Lars Stietz

Universität Hamburg
Luruper Chaussee 149 (Building 68)
22761 Hamburg
Room: 108

 

 

Normalizing Flows and Their Applications in Precision Physics and Applied Mathematics
Supervisors: Prof. Peter Schleper (UHH), Prof. Daniel Ruprecht (TUHH)

Lars obtained his Bachelor's degree in technomathematics at Hamburg University of Technology and the consecutive Master's degree at the Universität Hamburg. He wrote his Master’s thesis at the Institute of Atmospheric Physics of the German Aerospace Center (DLR) on "Artificial Neural Networks for Individual Tracking and Characterization of Wake Vortices in LiDAR Measurements" (https://elib.dlr.de/189820/).
The aim of his project is the development of deep normalizing flow networks (NFs) to obtain probability densities of stochastic data and demonstrate their usage in precision measurements and searches for new interactions in particle collisions at highest energies, as well as for inversion problems.
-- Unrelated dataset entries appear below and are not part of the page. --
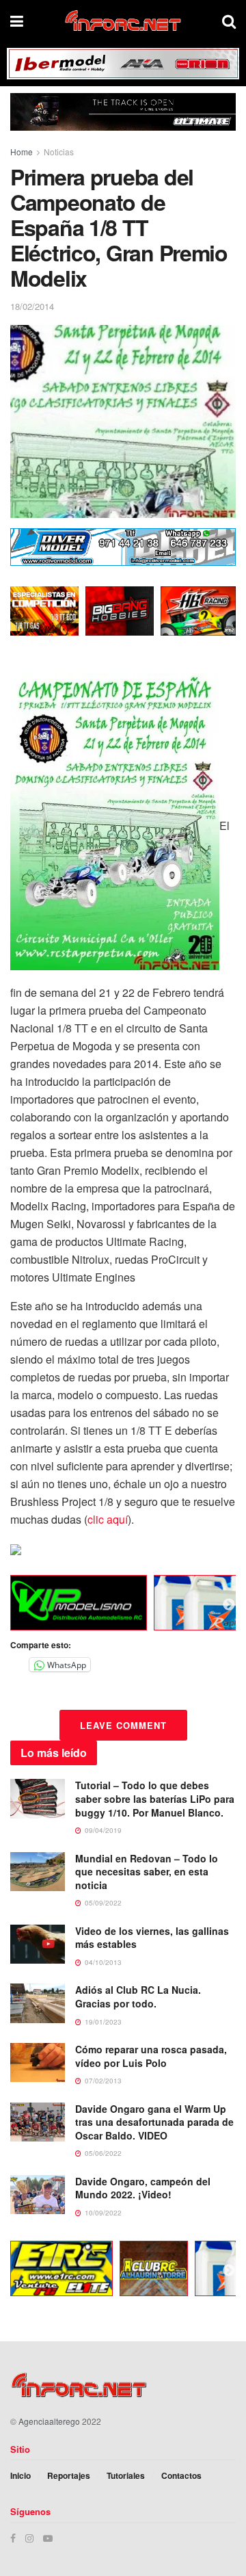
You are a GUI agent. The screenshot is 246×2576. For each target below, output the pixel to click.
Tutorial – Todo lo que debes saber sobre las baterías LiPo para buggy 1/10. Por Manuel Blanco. (154, 1798)
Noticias (59, 151)
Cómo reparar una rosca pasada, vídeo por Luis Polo (151, 2056)
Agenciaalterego (49, 2421)
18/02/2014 (32, 306)
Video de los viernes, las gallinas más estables (152, 1937)
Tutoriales (126, 2475)
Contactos (181, 2475)
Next (229, 1605)
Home (21, 151)
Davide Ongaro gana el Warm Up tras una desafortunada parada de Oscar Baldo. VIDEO (154, 2122)
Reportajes (68, 2475)
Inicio (20, 2475)
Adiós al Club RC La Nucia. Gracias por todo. (138, 1996)
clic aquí (107, 1519)
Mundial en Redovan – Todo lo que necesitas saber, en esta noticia (146, 1871)
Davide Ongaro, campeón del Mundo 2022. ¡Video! (142, 2188)
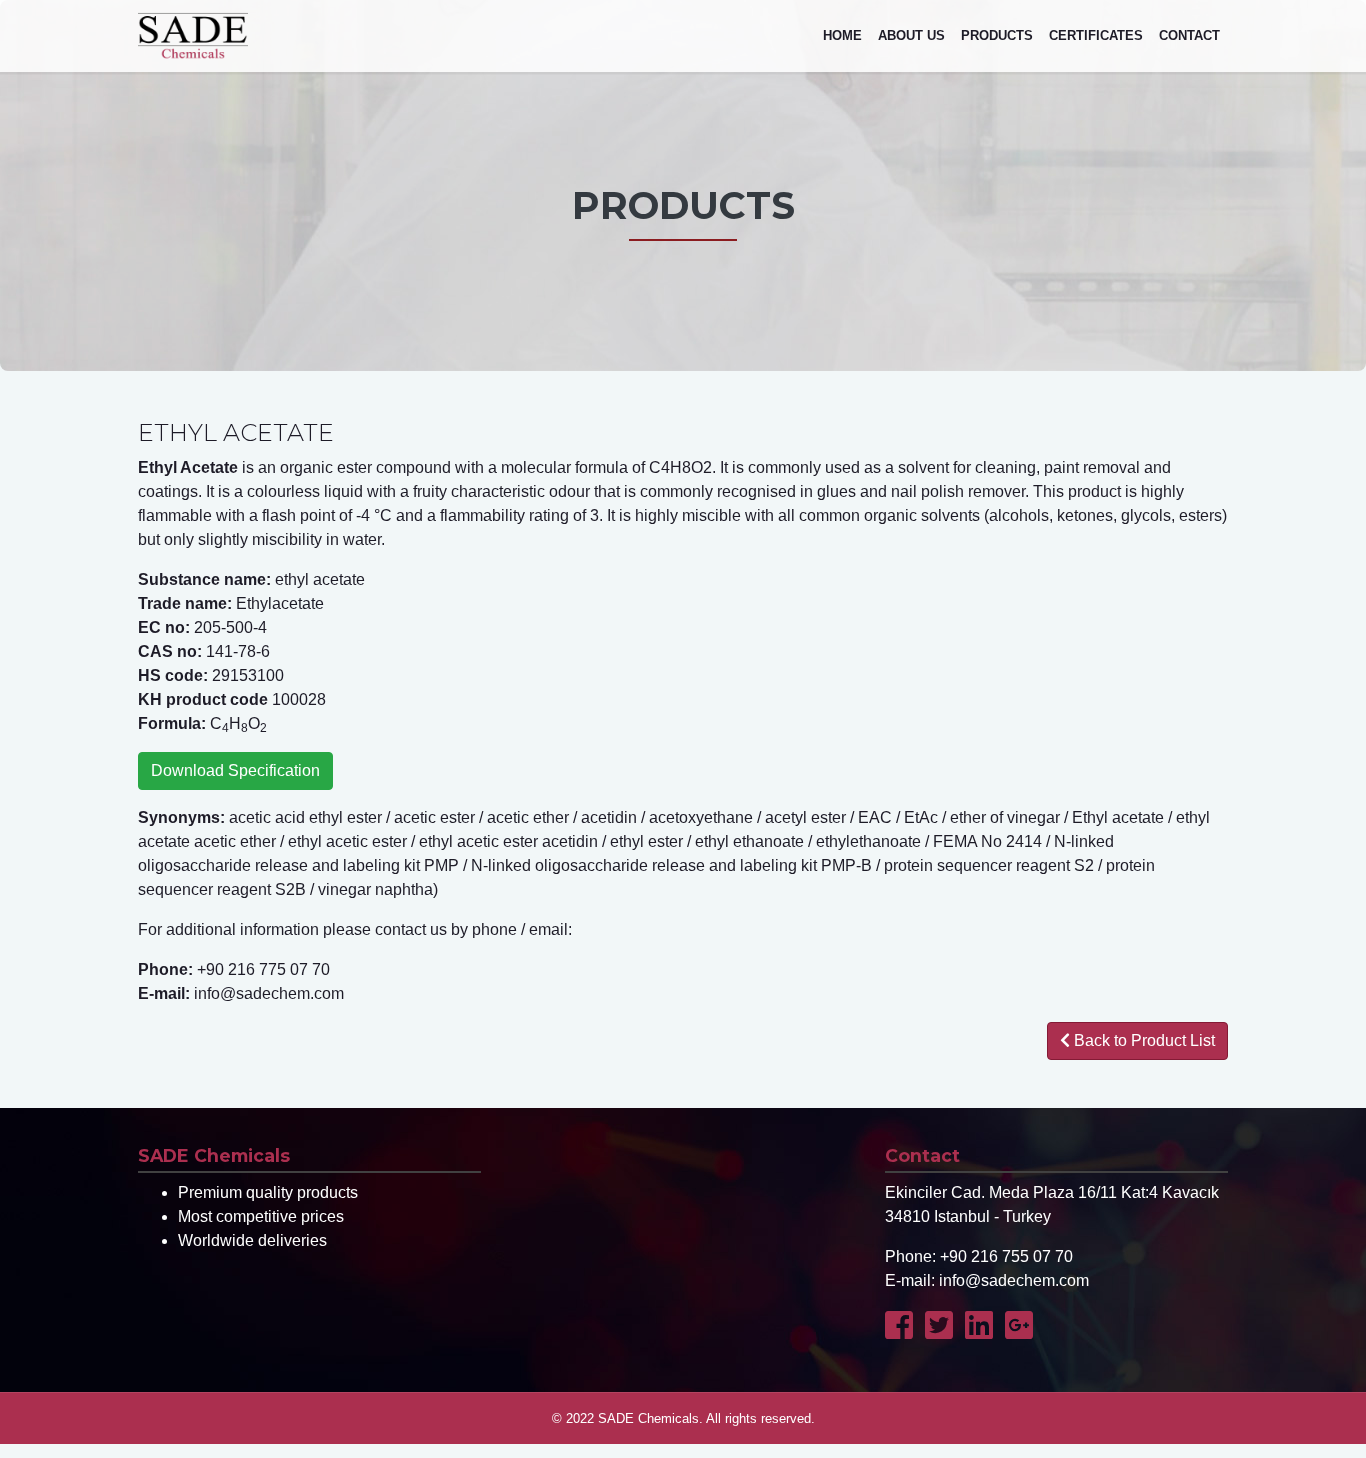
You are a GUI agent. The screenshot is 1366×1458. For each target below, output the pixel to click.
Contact (1189, 35)
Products (997, 35)
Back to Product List (1142, 1040)
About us (911, 35)
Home (842, 35)
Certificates (1096, 35)
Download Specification (235, 770)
While deep neural networks are by now routinely used in most classification problems in particle physics, their usage is still limited since the understanding of the network response in terms of likelihoods is most of the time unknown. Likelihood-based estimation however is the standard working horse for both precision measurements of fundamental parameters (e.g. top quark mass) and for searches of rare processes (e.g. triple-Higgs interactions), where only a few measured events dominate the sensitivity. The NF approach can be a game changer towards interpretable neural networks for many applications. This however requires research for multiclass applications, uncertainty estimation, and inversion properties.